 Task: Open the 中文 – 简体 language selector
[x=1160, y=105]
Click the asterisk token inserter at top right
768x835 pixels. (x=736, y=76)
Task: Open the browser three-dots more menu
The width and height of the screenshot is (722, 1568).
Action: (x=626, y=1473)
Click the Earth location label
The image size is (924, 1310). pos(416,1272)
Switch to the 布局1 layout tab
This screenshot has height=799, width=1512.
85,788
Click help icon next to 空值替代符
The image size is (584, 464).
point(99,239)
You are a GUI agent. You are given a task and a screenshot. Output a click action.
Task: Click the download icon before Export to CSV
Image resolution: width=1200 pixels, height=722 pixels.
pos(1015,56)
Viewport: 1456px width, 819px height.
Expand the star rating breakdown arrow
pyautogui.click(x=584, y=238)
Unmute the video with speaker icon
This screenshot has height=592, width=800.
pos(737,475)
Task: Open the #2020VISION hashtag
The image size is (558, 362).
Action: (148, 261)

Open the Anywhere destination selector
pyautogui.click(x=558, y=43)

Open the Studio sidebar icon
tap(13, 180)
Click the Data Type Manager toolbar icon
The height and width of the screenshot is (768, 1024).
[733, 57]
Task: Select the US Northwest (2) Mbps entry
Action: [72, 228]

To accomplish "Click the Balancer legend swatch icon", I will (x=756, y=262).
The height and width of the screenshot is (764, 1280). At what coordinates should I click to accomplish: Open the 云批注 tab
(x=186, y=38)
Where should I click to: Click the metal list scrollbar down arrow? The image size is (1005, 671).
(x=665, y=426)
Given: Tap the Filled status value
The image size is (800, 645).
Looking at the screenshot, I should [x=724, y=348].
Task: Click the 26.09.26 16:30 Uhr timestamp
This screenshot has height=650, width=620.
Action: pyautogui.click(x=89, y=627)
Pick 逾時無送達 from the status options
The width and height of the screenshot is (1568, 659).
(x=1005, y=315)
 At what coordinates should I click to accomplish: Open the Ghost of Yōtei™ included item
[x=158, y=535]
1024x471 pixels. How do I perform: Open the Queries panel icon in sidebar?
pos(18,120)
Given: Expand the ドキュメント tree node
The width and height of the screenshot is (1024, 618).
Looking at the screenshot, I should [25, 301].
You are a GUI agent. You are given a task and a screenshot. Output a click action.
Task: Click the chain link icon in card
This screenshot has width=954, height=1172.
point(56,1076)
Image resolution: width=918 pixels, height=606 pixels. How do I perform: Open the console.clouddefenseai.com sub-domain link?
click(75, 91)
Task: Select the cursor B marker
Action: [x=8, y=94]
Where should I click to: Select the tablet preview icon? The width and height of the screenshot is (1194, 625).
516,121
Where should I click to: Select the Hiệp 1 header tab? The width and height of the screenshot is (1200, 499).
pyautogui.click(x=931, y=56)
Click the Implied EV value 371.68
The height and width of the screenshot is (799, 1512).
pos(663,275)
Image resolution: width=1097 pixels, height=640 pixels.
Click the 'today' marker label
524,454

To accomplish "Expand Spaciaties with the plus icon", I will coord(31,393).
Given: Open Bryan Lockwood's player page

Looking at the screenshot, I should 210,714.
****
▶ **Exercise**:
Write the entries above out again. Match them exactly.

▶ **Result**:
 Task: Open the 中文 – 简体 language selector
[x=1160, y=105]
Click the asterisk token inserter at top right
768x835 pixels. (x=736, y=76)
Task: Open the browser three-dots more menu
The width and height of the screenshot is (722, 1568).
Action: (x=626, y=1473)
Click the Earth location label
The image size is (924, 1310). pos(416,1272)
Switch to the 布局1 layout tab
This screenshot has height=799, width=1512.
85,788
Click help icon next to 空值替代符
The image size is (584, 464).
point(99,239)
You are a GUI agent. You are given a task and a screenshot. Output a click action.
Task: Click the download icon before Export to CSV
Image resolution: width=1200 pixels, height=722 pixels.
pos(1015,56)
Viewport: 1456px width, 819px height.
Expand the star rating breakdown arrow
pyautogui.click(x=584, y=238)
Unmute the video with speaker icon
This screenshot has height=592, width=800.
pos(737,475)
Task: Open the #2020VISION hashtag
The image size is (558, 362).
Action: (148, 261)

Open the Anywhere destination selector
pyautogui.click(x=558, y=43)

Open the Studio sidebar icon
tap(13, 180)
Click the Data Type Manager toolbar icon
The height and width of the screenshot is (768, 1024).
[733, 57]
Task: Select the US Northwest (2) Mbps entry
Action: [72, 228]

To accomplish "Click the Balancer legend swatch icon", I will (x=756, y=262).
The height and width of the screenshot is (764, 1280). At what coordinates should I click to accomplish: Open the 云批注 tab
(x=186, y=38)
Where should I click to: Click the metal list scrollbar down arrow? The image size is (1005, 671).
(x=665, y=426)
Given: Tap the Filled status value
The image size is (800, 645).
Looking at the screenshot, I should [x=724, y=348].
Task: Click the 26.09.26 16:30 Uhr timestamp
This screenshot has height=650, width=620.
Action: pyautogui.click(x=89, y=627)
Pick 逾時無送達 from the status options
The width and height of the screenshot is (1568, 659).
(x=1005, y=315)
 At what coordinates should I click to accomplish: Open the Ghost of Yōtei™ included item
[x=158, y=535]
1024x471 pixels. How do I perform: Open the Queries panel icon in sidebar?
pos(18,120)
Given: Expand the ドキュメント tree node
The width and height of the screenshot is (1024, 618).
Looking at the screenshot, I should [25, 301].
You are a GUI agent. You are given a task and a screenshot. Output a click action.
Task: Click the chain link icon in card
This screenshot has width=954, height=1172.
point(56,1076)
Image resolution: width=918 pixels, height=606 pixels. How do I perform: Open the console.clouddefenseai.com sub-domain link?
click(75, 91)
Task: Select the cursor B marker
Action: [x=8, y=94]
Where should I click to: Select the tablet preview icon? The width and height of the screenshot is (1194, 625).
516,121
Where should I click to: Select the Hiệp 1 header tab? The width and height of the screenshot is (1200, 499).
pyautogui.click(x=931, y=56)
Click the Implied EV value 371.68
The height and width of the screenshot is (799, 1512).
pos(663,275)
Image resolution: width=1097 pixels, height=640 pixels.
Click the 'today' marker label
524,454

To accomplish "Expand Spaciaties with the plus icon", I will coord(31,393).
Given: Open Bryan Lockwood's player page

Looking at the screenshot, I should 210,714.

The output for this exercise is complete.